M B : J’ai découvert cette technique au début des années 90. Elle m’a séduit car on travaille beaucoup avec la matière du papier qu’on va choisir pour le négatif et dont la matière va se retrouver in fine comme faisant partie de l’image. C’est aussi une manière de décaler le regard et d’accéder à un autre rythme de production d’images. Je travaille à la chambre aux formats 18 x 24 cm, 30 x 40 cm ou 40 x 50 cm et le dispositif technique (fabrication des négatifs, prise de vue, développement) sont chronophages et contraignants. Quand je travaille sur une série et que tout est bien en place j’arrive à faire au maximum quatre à six photographies par jour. On apporte forcement une grande attention à chaque prise de vue. Avec cette technique entre ce qu’on a sur le dépoli de la chambre et le résultat final il y a un monde qu’il faut comprendre et savoir anticiper. Le rendu final oscille entre le poétique, le fantastique, le documentaire, je peux en jouer selon mon envie. C’est un plus pour ce que je cherche à montrer.
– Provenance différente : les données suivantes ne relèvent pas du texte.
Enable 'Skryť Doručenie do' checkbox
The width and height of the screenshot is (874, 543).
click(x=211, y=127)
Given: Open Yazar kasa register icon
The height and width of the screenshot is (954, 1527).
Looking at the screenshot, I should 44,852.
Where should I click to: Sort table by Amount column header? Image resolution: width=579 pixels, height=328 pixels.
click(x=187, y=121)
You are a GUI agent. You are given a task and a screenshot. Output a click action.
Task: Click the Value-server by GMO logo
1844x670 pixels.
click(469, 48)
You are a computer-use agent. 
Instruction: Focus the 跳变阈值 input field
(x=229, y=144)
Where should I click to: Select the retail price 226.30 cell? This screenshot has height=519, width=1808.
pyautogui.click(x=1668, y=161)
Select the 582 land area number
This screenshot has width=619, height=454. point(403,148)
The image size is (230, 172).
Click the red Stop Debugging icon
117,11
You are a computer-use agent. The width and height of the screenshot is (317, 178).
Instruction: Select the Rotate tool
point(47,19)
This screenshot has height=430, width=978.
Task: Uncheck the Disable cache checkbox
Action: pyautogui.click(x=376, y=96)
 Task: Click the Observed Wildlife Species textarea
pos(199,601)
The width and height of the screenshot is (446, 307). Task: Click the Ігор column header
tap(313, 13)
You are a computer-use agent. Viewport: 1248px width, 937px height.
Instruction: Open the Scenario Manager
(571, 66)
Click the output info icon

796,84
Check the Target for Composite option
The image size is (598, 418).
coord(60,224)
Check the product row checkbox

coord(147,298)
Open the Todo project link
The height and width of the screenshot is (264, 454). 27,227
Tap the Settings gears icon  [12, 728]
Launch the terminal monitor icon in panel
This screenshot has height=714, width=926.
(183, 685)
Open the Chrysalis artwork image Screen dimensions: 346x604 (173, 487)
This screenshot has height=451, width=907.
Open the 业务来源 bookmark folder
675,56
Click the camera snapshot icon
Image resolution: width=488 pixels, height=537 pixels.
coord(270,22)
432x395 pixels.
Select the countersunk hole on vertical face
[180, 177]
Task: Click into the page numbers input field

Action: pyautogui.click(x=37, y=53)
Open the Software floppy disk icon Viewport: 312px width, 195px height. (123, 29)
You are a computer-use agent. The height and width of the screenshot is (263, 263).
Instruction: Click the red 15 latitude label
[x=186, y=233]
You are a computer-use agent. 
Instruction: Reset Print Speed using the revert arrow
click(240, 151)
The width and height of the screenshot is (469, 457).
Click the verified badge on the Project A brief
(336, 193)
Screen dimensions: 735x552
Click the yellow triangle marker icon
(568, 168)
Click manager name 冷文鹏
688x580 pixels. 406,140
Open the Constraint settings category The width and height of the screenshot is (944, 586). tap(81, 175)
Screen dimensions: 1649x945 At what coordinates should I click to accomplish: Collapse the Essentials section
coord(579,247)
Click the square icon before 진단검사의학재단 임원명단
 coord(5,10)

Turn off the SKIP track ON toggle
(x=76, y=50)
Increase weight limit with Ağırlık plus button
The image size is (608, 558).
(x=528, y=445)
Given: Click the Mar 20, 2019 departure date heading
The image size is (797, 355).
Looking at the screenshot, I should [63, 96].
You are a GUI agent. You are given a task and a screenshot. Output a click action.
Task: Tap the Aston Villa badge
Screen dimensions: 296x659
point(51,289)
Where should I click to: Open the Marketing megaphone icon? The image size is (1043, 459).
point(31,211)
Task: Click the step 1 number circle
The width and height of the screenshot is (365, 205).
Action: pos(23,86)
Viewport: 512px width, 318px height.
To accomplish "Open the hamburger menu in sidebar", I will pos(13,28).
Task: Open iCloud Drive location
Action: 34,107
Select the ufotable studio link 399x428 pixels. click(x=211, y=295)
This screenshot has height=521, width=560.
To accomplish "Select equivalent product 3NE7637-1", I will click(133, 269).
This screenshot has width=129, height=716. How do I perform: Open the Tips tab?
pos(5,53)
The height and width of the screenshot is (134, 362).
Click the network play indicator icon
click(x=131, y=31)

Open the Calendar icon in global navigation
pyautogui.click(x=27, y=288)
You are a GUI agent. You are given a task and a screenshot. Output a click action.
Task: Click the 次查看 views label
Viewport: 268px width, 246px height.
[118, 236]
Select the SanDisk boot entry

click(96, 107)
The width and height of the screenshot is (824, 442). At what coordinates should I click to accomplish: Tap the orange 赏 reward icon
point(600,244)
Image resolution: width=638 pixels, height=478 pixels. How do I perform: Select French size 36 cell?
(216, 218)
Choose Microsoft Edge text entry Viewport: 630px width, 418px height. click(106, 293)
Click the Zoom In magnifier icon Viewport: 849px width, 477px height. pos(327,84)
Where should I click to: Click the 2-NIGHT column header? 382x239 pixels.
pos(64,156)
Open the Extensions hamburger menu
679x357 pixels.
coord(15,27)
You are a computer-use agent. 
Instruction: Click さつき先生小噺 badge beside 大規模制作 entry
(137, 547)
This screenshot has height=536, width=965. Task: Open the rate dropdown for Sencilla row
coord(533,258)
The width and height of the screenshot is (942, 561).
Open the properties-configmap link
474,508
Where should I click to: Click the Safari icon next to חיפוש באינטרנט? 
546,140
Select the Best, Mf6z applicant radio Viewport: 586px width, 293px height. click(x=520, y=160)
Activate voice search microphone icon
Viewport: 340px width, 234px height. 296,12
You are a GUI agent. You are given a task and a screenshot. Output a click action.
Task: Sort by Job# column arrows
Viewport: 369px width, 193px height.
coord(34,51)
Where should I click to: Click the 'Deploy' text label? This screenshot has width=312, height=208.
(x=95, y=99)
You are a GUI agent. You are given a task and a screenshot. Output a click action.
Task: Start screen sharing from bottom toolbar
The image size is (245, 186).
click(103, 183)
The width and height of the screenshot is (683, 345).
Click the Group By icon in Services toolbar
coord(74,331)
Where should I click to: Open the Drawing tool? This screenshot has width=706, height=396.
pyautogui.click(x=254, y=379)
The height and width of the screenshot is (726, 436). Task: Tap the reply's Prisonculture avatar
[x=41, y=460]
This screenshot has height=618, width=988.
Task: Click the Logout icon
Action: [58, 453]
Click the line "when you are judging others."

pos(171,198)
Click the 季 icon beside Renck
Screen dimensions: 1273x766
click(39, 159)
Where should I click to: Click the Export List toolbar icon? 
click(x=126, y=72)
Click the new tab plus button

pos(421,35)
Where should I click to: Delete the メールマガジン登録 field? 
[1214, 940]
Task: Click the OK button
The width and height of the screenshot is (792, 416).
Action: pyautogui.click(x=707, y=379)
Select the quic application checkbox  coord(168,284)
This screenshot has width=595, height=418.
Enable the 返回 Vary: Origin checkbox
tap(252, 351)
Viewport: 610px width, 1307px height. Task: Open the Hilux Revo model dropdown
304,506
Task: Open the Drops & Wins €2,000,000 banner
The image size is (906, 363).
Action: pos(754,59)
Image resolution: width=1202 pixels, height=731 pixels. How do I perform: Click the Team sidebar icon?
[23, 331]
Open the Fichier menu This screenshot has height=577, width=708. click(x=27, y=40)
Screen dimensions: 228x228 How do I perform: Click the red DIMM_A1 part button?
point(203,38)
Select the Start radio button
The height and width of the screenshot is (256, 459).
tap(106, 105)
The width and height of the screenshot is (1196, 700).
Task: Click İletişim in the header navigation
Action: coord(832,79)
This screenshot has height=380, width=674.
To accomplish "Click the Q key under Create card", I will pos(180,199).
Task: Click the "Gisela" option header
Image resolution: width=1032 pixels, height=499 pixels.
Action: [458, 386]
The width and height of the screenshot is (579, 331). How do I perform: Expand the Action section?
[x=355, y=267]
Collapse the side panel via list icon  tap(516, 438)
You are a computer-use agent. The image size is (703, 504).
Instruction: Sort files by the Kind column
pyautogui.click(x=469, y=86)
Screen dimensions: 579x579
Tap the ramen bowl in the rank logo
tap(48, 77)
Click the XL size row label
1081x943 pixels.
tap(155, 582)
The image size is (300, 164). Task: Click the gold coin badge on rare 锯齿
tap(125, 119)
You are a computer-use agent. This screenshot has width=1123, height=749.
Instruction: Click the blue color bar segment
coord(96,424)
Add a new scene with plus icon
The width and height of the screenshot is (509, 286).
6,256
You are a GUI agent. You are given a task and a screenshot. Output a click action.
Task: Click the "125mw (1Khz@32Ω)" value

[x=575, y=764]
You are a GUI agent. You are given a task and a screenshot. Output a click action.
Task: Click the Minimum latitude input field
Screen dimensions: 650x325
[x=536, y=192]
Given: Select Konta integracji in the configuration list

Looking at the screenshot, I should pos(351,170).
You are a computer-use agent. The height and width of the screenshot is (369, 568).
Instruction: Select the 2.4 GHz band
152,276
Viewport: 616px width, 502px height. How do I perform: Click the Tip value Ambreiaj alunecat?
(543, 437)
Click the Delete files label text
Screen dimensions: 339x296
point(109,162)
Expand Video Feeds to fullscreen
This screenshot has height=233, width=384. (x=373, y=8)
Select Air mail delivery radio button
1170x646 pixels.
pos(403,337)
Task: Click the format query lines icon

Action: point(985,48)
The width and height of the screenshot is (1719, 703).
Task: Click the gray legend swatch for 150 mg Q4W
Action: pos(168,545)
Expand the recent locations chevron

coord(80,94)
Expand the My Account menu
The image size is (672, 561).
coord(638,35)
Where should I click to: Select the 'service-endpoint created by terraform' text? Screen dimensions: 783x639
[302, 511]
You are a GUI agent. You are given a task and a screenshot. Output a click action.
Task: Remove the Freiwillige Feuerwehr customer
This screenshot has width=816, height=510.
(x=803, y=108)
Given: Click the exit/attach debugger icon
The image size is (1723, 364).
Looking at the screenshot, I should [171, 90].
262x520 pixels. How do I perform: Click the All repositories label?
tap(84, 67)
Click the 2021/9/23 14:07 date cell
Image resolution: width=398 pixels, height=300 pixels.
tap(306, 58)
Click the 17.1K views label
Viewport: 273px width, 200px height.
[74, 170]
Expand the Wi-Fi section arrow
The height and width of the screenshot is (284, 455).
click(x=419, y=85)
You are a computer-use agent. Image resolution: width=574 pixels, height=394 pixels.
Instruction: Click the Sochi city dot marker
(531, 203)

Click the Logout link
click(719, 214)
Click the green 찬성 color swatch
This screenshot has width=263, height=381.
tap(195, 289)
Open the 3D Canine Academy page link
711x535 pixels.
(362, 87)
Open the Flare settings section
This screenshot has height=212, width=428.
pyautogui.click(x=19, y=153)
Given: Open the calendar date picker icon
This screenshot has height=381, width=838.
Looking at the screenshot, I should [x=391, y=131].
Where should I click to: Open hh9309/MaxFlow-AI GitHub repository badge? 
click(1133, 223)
- MDLP : Comment les prises de vue se déroulent-elles ?
M B : D’abord intervient la fabrication à partir du papier à dessin et des produits chimiques du négatif en plusieurs phases. Au cours de la dernière phase le papier est sensibilisé pour devenir un négatif photosensible. Il est séché et mis dans un châssis porte film. J’effectue un repérage photographique des lieux avant la prise de vues, cela est indispensable car le poids du matériel est assez conséquent et il faut être sûr de l’emplacement et de l’objectif qu’on va utiliser. Pour une prise de vues en 40 x 50 cm, par exemple, le poids du matériel dépasse les 40 kg. Je monte alors mon pied et installe la chambre dessus et monte l’objectif choisi. J’installe le voile noir, choisi le cadrage, effectue la mise au point . Si le cadre et la lumière me plaisent je bloque les réglages remplace le dépoli par le châssis porte film. J’ouvre le volet du châssis et enlève le bouchon de l’objectif et laisse poser. Le temps d’exposition en fonction de la lumière et du sujet peut aller de 5 minutes à une heure. A la fin de l’exposition on remet le bouchon de l’objectif, referme le châssis porte film et range le matériel pour rejoindre le point de vue suivant. Les négatifs que j’ai fabriqué gardent leur photosensibilité sous les climats tempérés trois à quatre jours, 24 heures dans les pays chauds. L’ensemble des opérations – sensibilisation, prise de vue, développement – doivent donc être exécutées dans la foulée.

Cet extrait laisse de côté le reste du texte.